Extracted information >>
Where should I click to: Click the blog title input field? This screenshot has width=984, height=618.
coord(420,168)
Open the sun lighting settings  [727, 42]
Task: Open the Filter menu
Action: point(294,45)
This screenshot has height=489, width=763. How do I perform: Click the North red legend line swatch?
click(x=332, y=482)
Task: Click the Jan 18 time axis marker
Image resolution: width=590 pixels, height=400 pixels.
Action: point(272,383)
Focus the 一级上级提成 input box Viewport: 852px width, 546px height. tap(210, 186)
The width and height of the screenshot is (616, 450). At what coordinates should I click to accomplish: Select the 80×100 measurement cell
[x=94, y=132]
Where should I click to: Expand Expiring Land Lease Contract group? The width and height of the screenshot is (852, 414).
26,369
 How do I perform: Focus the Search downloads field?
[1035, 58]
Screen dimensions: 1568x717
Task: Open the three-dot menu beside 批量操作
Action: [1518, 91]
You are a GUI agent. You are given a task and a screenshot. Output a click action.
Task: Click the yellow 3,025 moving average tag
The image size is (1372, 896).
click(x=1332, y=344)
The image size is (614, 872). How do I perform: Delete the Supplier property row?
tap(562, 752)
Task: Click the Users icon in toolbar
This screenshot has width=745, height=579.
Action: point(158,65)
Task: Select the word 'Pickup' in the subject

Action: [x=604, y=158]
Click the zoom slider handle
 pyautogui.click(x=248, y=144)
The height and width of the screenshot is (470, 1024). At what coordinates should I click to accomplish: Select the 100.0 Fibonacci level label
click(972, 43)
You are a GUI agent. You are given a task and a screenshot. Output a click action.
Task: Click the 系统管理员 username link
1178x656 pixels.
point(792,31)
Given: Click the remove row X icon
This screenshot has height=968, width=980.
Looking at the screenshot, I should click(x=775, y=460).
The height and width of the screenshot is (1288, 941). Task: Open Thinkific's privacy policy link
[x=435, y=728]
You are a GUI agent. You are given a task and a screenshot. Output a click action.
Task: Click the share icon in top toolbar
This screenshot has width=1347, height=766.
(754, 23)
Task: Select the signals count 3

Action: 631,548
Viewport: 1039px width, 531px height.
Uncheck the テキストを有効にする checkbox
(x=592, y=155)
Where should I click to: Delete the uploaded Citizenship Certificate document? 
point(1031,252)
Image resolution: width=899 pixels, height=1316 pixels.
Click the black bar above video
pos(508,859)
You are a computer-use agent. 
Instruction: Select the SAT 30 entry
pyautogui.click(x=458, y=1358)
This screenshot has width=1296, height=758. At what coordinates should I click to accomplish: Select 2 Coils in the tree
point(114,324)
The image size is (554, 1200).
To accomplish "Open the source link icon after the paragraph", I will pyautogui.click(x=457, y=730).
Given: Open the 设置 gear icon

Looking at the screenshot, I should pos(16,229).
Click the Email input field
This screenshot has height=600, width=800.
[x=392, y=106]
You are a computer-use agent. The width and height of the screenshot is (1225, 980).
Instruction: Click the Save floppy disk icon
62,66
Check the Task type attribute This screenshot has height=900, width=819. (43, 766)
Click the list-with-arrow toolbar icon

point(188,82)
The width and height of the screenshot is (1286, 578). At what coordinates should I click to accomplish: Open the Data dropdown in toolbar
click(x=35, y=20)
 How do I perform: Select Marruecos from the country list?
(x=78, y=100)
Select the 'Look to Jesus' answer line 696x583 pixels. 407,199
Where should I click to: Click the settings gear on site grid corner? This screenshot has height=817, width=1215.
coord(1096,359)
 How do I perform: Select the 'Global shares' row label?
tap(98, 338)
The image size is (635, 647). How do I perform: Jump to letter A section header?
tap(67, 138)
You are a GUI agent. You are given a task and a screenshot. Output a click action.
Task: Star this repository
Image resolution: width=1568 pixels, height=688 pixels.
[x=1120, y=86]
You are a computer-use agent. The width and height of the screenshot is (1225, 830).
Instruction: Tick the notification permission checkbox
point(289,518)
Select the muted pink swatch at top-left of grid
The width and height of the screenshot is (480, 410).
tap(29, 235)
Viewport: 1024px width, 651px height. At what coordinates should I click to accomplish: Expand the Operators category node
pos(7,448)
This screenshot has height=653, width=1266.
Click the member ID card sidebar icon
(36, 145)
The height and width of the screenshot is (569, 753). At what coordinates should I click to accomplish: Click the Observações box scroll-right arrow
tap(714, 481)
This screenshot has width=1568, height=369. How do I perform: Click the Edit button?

Work request >> Would you please repeat the entire listing, line for line?

Answer below >>
Where should I click to: Click the blog title input field? This screenshot has width=984, height=618.
coord(420,168)
Open the sun lighting settings  [727, 42]
Task: Open the Filter menu
Action: point(294,45)
This screenshot has height=489, width=763. How do I perform: Click the North red legend line swatch?
click(x=332, y=482)
Task: Click the Jan 18 time axis marker
Image resolution: width=590 pixels, height=400 pixels.
Action: point(272,383)
Focus the 一级上级提成 input box Viewport: 852px width, 546px height. tap(210, 186)
The width and height of the screenshot is (616, 450). At what coordinates should I click to accomplish: Select the 80×100 measurement cell
[x=94, y=132]
Where should I click to: Expand Expiring Land Lease Contract group? The width and height of the screenshot is (852, 414).
26,369
 How do I perform: Focus the Search downloads field?
[1035, 58]
Screen dimensions: 1568x717
Task: Open the three-dot menu beside 批量操作
Action: [1518, 91]
You are a GUI agent. You are given a task and a screenshot. Output a click action.
Task: Click the yellow 3,025 moving average tag
The image size is (1372, 896).
click(x=1332, y=344)
The image size is (614, 872). How do I perform: Delete the Supplier property row?
tap(562, 752)
Task: Click the Users icon in toolbar
This screenshot has width=745, height=579.
Action: point(158,65)
Task: Select the word 'Pickup' in the subject

Action: [x=604, y=158]
Click the zoom slider handle
 pyautogui.click(x=248, y=144)
The height and width of the screenshot is (470, 1024). At what coordinates should I click to accomplish: Select the 100.0 Fibonacci level label
click(972, 43)
You are a GUI agent. You are given a task and a screenshot. Output a click action.
Task: Click the 系统管理员 username link
1178x656 pixels.
point(792,31)
Given: Click the remove row X icon
This screenshot has height=968, width=980.
Looking at the screenshot, I should click(x=775, y=460).
The height and width of the screenshot is (1288, 941). Task: Open Thinkific's privacy policy link
[x=435, y=728]
You are a GUI agent. You are given a task and a screenshot. Output a click action.
Task: Click the share icon in top toolbar
This screenshot has width=1347, height=766.
(754, 23)
Task: Select the signals count 3

Action: 631,548
Viewport: 1039px width, 531px height.
Uncheck the テキストを有効にする checkbox
(x=592, y=155)
Where should I click to: Delete the uploaded Citizenship Certificate document? 
point(1031,252)
Image resolution: width=899 pixels, height=1316 pixels.
Click the black bar above video
pos(508,859)
You are a computer-use agent. 
Instruction: Select the SAT 30 entry
pyautogui.click(x=458, y=1358)
This screenshot has width=1296, height=758. At what coordinates should I click to accomplish: Select 2 Coils in the tree
point(114,324)
The image size is (554, 1200).
To accomplish "Open the source link icon after the paragraph", I will pyautogui.click(x=457, y=730).
Given: Open the 设置 gear icon

Looking at the screenshot, I should pos(16,229).
Click the Email input field
This screenshot has height=600, width=800.
[x=392, y=106]
You are a computer-use agent. The width and height of the screenshot is (1225, 980).
Instruction: Click the Save floppy disk icon
62,66
Check the Task type attribute This screenshot has height=900, width=819. (43, 766)
Click the list-with-arrow toolbar icon

point(188,82)
The width and height of the screenshot is (1286, 578). At what coordinates should I click to accomplish: Open the Data dropdown in toolbar
click(x=35, y=20)
 How do I perform: Select Marruecos from the country list?
(x=78, y=100)
Select the 'Look to Jesus' answer line 696x583 pixels. 407,199
Where should I click to: Click the settings gear on site grid corner? This screenshot has height=817, width=1215.
coord(1096,359)
 How do I perform: Select the 'Global shares' row label?
tap(98, 338)
The image size is (635, 647). How do I perform: Jump to letter A section header?
tap(67, 138)
You are a GUI agent. You are given a task and a screenshot. Output a click action.
Task: Star this repository
Image resolution: width=1568 pixels, height=688 pixels.
[x=1120, y=86]
You are a computer-use agent. The width and height of the screenshot is (1225, 830).
Instruction: Tick the notification permission checkbox
point(289,518)
Select the muted pink swatch at top-left of grid
The width and height of the screenshot is (480, 410).
tap(29, 235)
Viewport: 1024px width, 651px height. At what coordinates should I click to accomplish: Expand the Operators category node
pos(7,448)
This screenshot has height=653, width=1266.
Click the member ID card sidebar icon
(36, 145)
The height and width of the screenshot is (569, 753). At what coordinates should I click to accomplish: Click the Observações box scroll-right arrow
tap(714, 481)
This screenshot has width=1568, height=369. How do I perform: Click the Edit button?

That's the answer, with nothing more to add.